The NFL may once again try to stage a preseason game in Beijing in 2009, one year after the close of the Beijing Olympics. One of the reasons that the NFL pulled out of the 2007 preseason game was because the game was to be played in an old venue, Workers’ Stadium, which is 48 years old and not up to NFL standards. The NFL is also putting a tremendous amount of resources into its London effort, even though the game at the 83,000-seat Wembley Stadium is already a sellout.
There could be news about delivering the NFL Network to homes soon. The NFL may make the network available on a broadband platform similar to what baseball has on its official Web site. The league still has plenty of time to put together a deal with one of its cable or satellite partners, as the first NFL Network game is on Thanksgiving night.
The stadium issues became more cloudy after the collapse of the I-35W bridge, which linked Minneapolis and St. Paul, Minn., on August 1. Minnesota Vikings owner Zygi Wilf is seeking a more than $1 billion stadium and village complex at the site of the Metrodome, which is blocks away from the bridge. Minnesota taxpayers would heavily subsidize Wilf’s plan, and it received a lukewarm reaction when it was unveiled last spring.
Wilf intends to go before the Minnesota legislature in 2009 looking for money: Funds that may have been allocated for Wilf’s stadium-village concept could now go into building up Minnesota’s aging infrastructure.

# # #

WHAT YOU ARE ASKED TO DO:
Transcribe everything in the NFL news item from "Wilf intends to" down to "Minnesota’s aging infrastructure.", without changing any wording.

DATA LISTING:
# # #

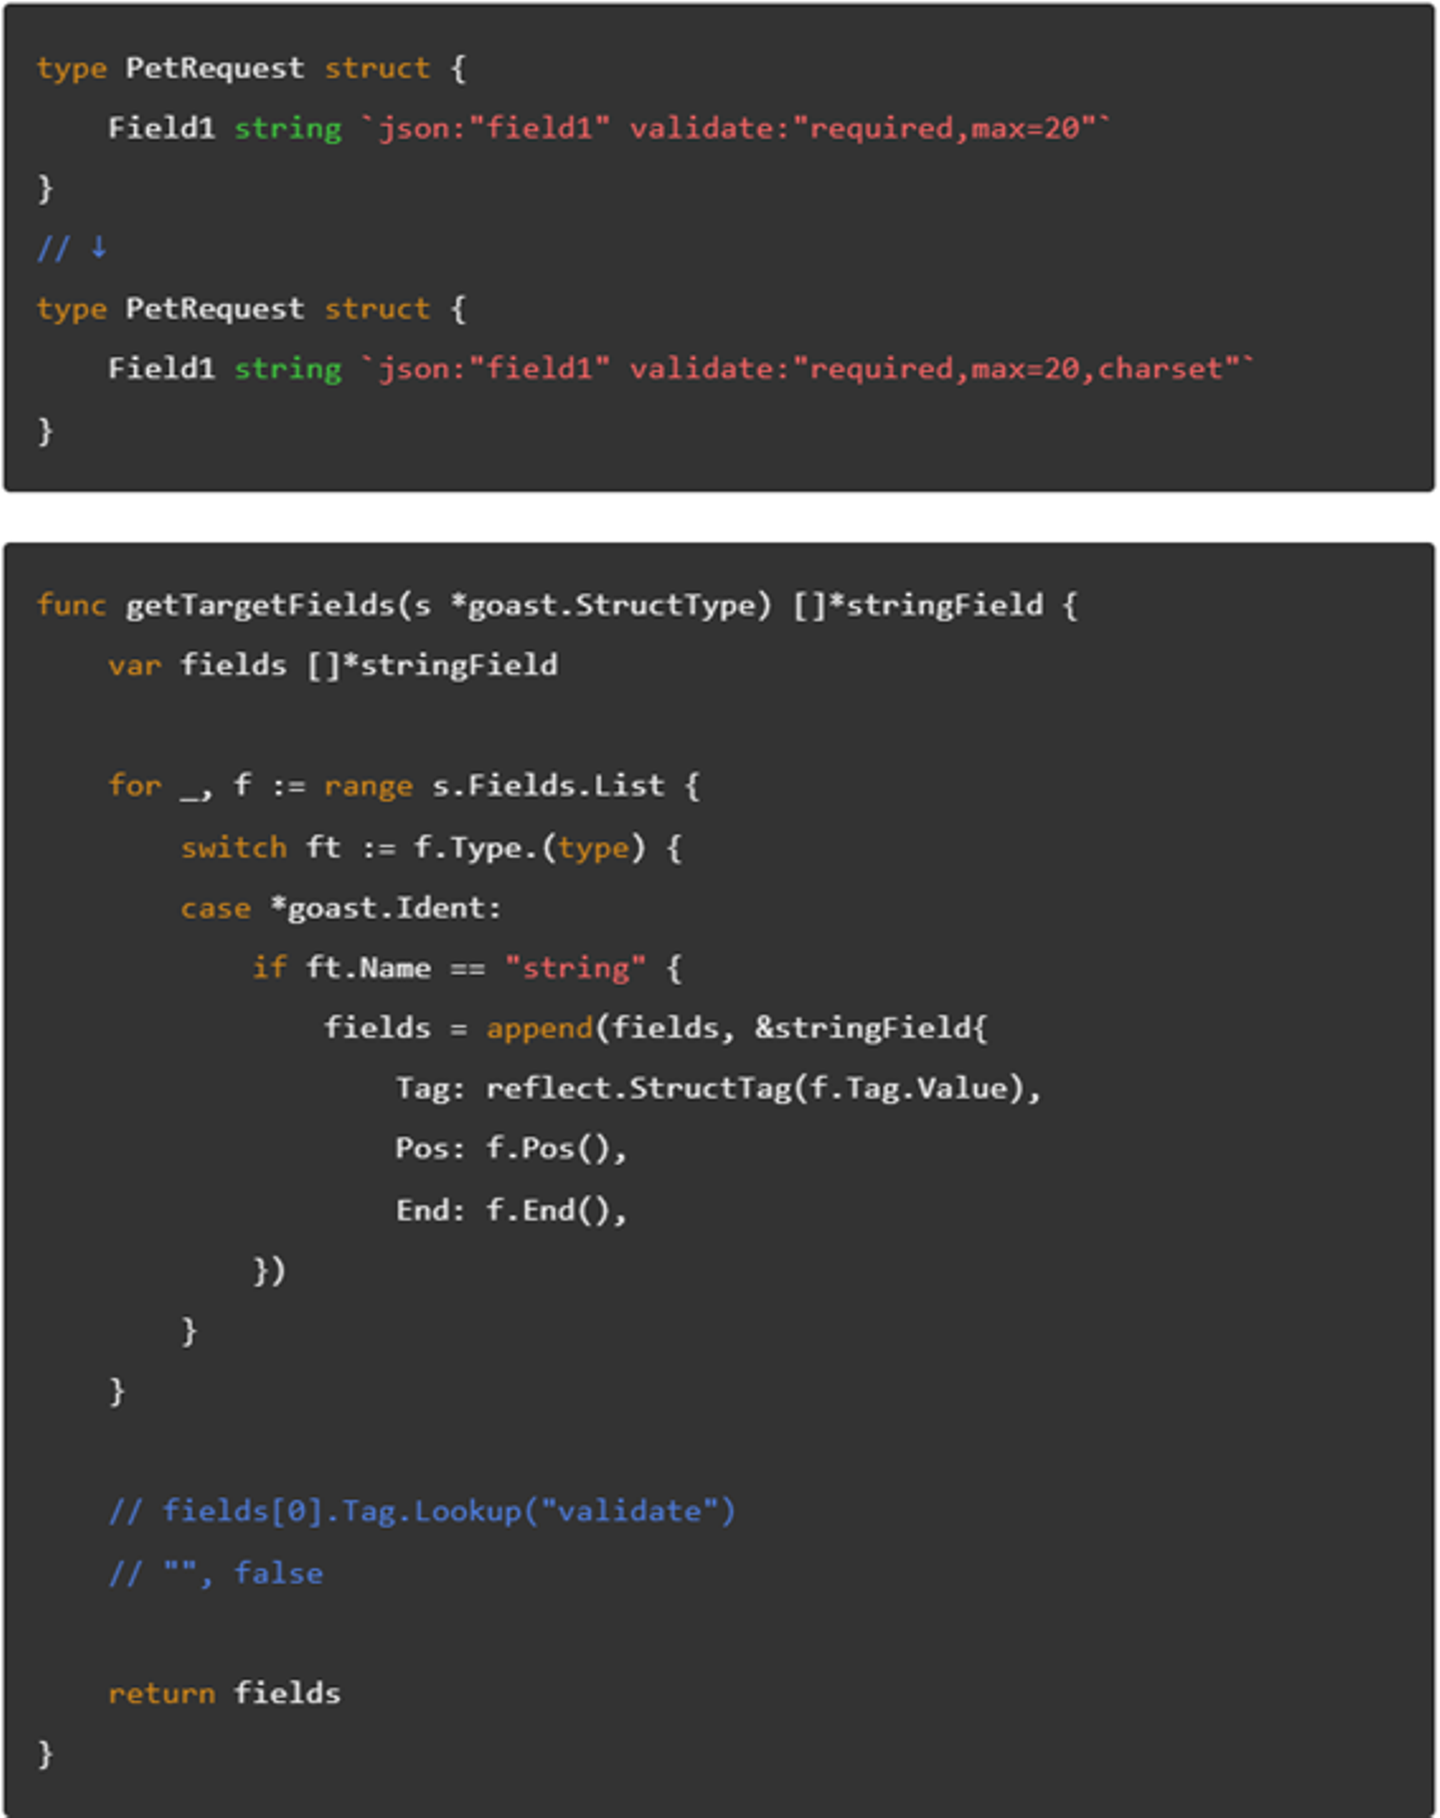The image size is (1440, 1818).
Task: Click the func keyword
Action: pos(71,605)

# # #

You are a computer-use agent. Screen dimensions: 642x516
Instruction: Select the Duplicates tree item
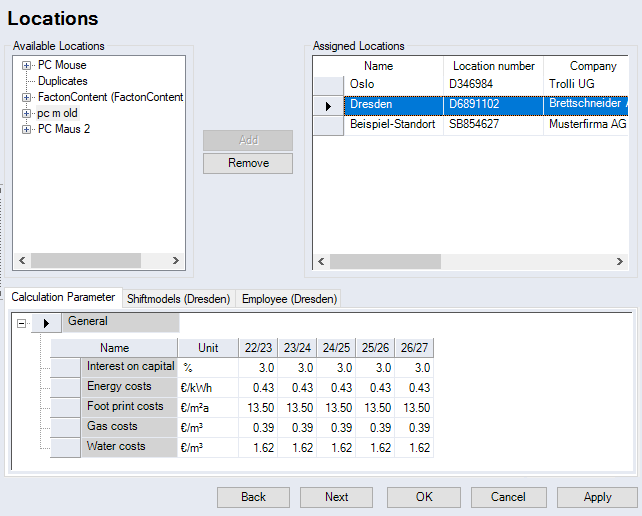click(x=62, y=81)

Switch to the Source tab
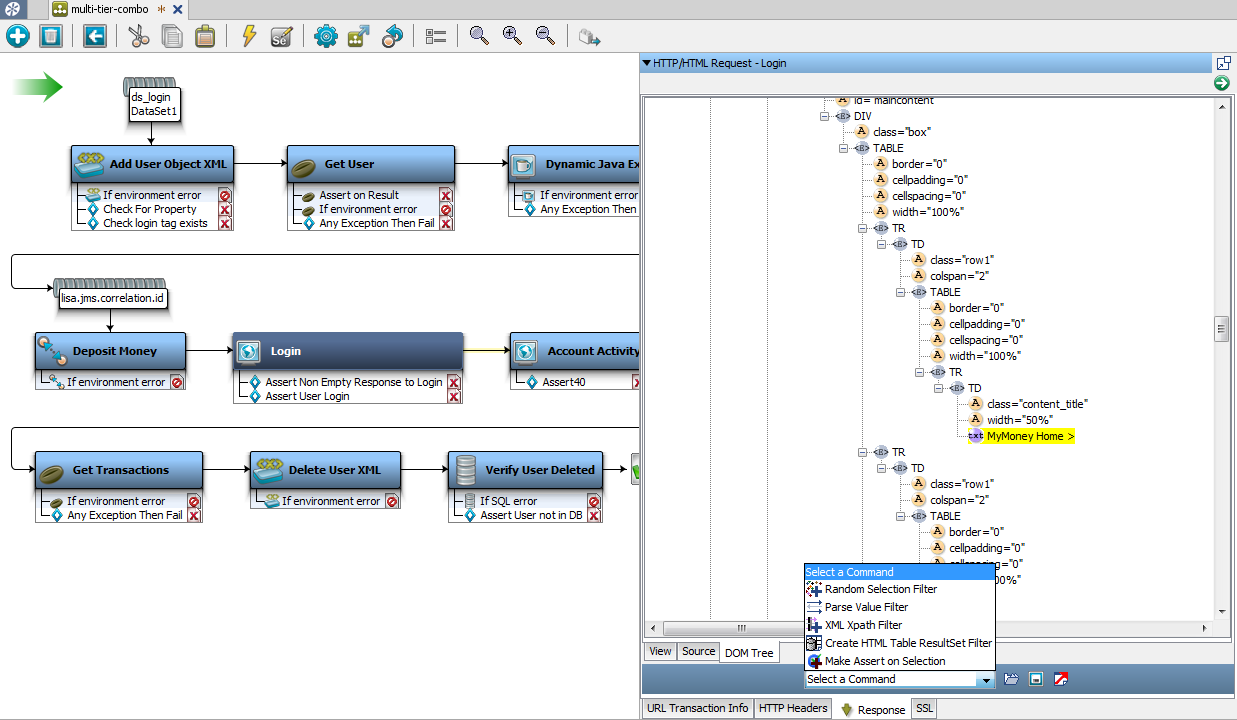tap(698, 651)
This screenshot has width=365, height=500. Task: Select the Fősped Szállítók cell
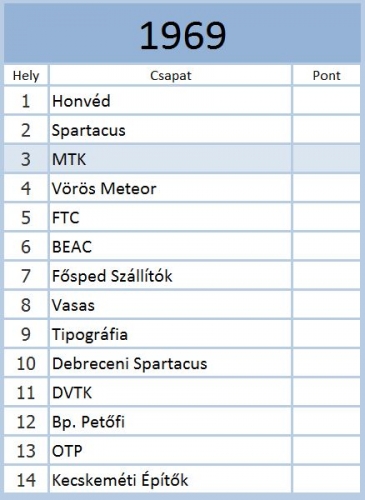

# # #

ANSWER SECTION:
Wilf intends to go before the Minnesota legislature in 2009 looking for money: Funds that may have been allocated for Wilf’s stadium-village concept could now go into building up Minnesota’s aging infrastructure.